There is. The pattern is: generate a keypair locally, derive a DID (decentralized identifier) from the public key, and then selectively prove your identity to specific verifiers using digital signatures. No central authority ever holds your private key.

The key difference from the LinkedIn model: you never hand biometric data to a third party. Instead, you hold a cryptographic identity that you control. If someone needs to verify you, they check a signature — not a database. You can prove you're the same entity across interactions without revealing anything about who you are in the physical world.

This is exactly the approach behind things like W3C DIDs and Verifiable Credentials. The crypto has been solved for years; the adoption problem is that platforms like LinkedIn have no incentive to give users self-sovereign identity when the current model lets them be the middleman.

I've been building an open implementation of this for AI agents (where the identity problem is arguably even worse — there's no passport to scan): https://github.com/The-Nexus-Guard/aip. But the same cryptographic primitives apply to human identity too.

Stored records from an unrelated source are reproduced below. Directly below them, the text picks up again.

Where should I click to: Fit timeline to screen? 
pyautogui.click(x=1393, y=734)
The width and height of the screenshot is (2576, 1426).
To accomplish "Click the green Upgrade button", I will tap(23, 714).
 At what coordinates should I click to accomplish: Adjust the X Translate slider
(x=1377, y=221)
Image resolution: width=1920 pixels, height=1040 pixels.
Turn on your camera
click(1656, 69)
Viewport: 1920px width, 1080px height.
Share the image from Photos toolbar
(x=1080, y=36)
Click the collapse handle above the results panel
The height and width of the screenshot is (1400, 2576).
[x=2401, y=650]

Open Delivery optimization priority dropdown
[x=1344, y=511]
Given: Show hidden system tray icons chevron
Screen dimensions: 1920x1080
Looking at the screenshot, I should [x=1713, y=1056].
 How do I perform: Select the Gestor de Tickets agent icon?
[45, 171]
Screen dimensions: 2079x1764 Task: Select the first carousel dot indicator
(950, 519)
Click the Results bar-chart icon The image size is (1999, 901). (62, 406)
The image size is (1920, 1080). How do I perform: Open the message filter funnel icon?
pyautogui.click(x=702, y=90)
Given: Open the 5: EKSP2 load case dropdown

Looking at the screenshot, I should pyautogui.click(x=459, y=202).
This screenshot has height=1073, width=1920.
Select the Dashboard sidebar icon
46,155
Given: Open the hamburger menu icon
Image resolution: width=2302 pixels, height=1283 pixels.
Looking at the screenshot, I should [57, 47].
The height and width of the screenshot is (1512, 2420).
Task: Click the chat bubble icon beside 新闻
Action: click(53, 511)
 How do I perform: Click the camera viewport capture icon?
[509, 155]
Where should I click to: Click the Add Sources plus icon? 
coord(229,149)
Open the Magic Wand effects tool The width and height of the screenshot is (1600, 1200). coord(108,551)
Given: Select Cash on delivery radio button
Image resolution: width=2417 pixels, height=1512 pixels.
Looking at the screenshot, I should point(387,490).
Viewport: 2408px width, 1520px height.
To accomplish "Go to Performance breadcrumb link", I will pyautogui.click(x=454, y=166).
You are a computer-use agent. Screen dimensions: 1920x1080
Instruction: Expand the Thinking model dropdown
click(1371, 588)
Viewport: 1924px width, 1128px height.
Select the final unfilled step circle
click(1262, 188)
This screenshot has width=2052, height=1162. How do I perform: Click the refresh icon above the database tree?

I like this but want to marry it with real world, too. How would you do that? LinkedIn would verify biometrics and then sign your DID? ANd you'd use that biometric-attested ID to prove to who you want?

I guess from a psychological and UX point of view tho, large platforms like LI have lots of "trust" in people's eyes (accurate or not) and so if LI says "verified" we can trust that. It's not just a conspiracy for linkedin to intermediate themselves, it's human sociology. I would just like LI to remove the "self-dox pwn" from verified badges, attest but let me redact.